### PROVIDED RECORDS
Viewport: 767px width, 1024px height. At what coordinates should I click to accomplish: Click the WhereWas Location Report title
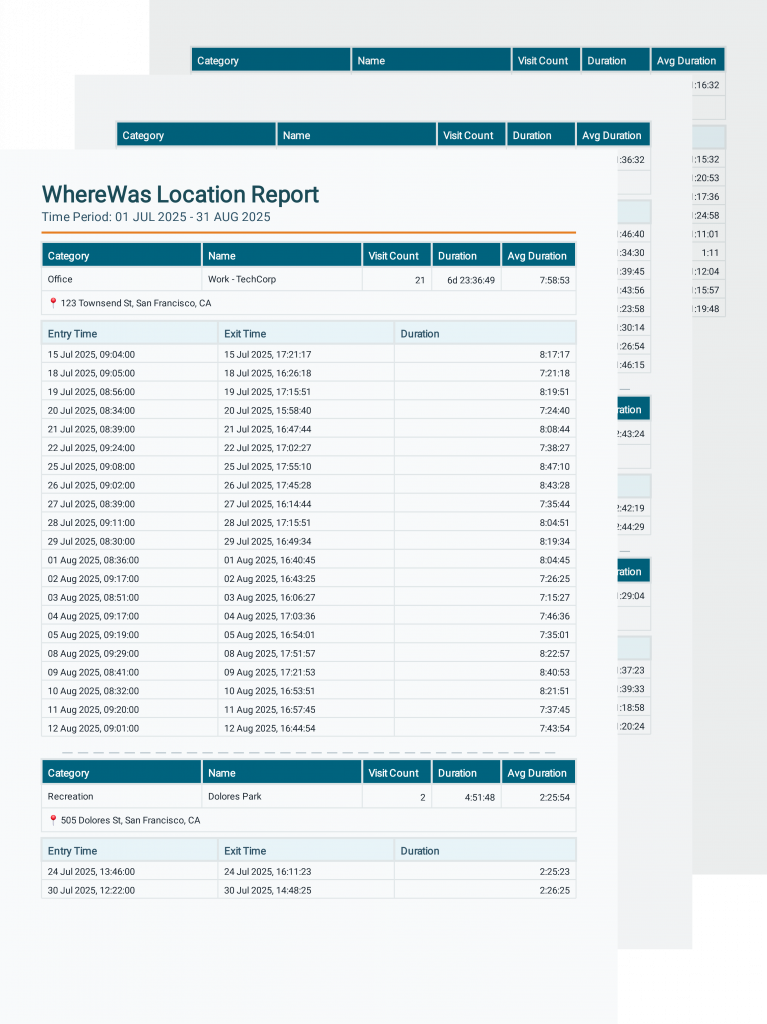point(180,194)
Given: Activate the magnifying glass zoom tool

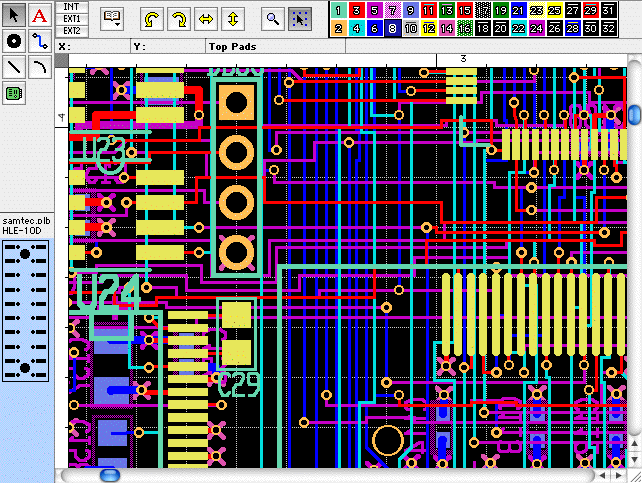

---

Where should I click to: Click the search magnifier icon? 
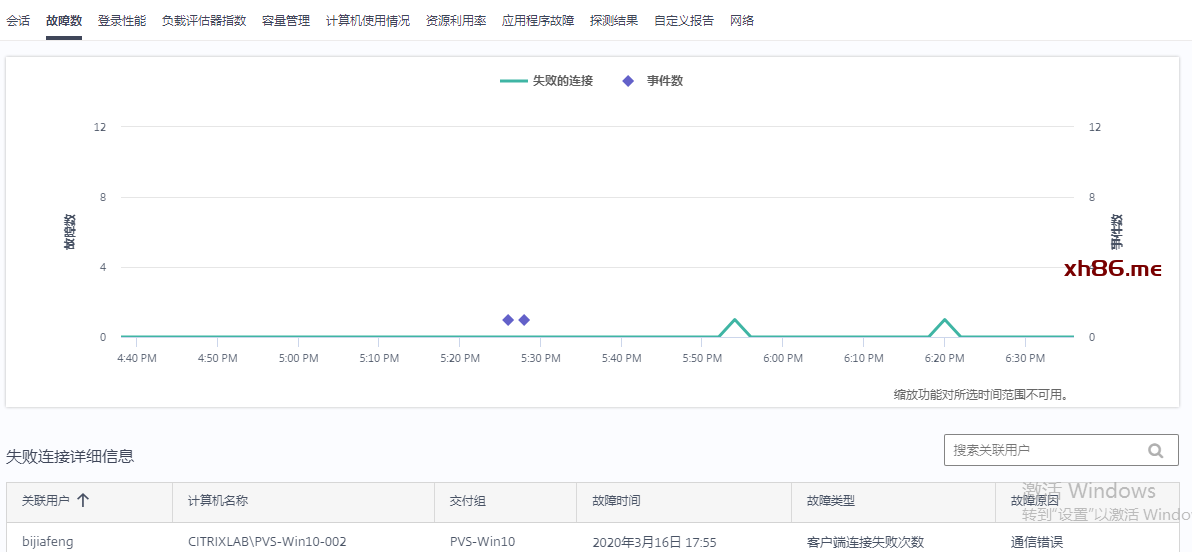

* * *

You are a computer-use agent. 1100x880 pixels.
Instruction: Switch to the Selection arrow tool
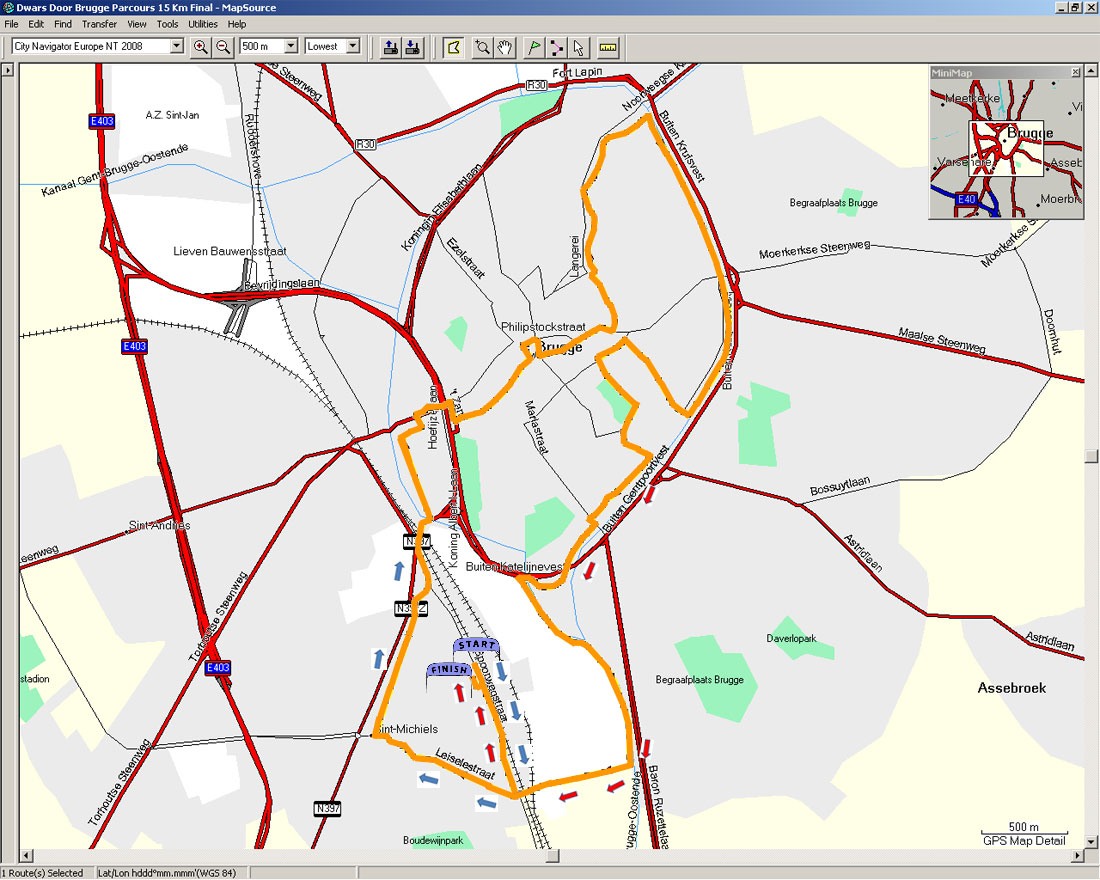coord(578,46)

### ABOUT THIS EXERCISE
Reproduce word for word, with pictures dropped, only the part of the material above that opens with the line containing "Viewport: 767px width, 1024px" and closes with the line containing "Given: Activate the".

### EXERCISE RESULT
Viewport: 767px width, 1024px height. At what coordinates should I click to accomplish: Click the WhereWas Location Report title
point(180,194)
Given: Activate the magnifying glass zoom tool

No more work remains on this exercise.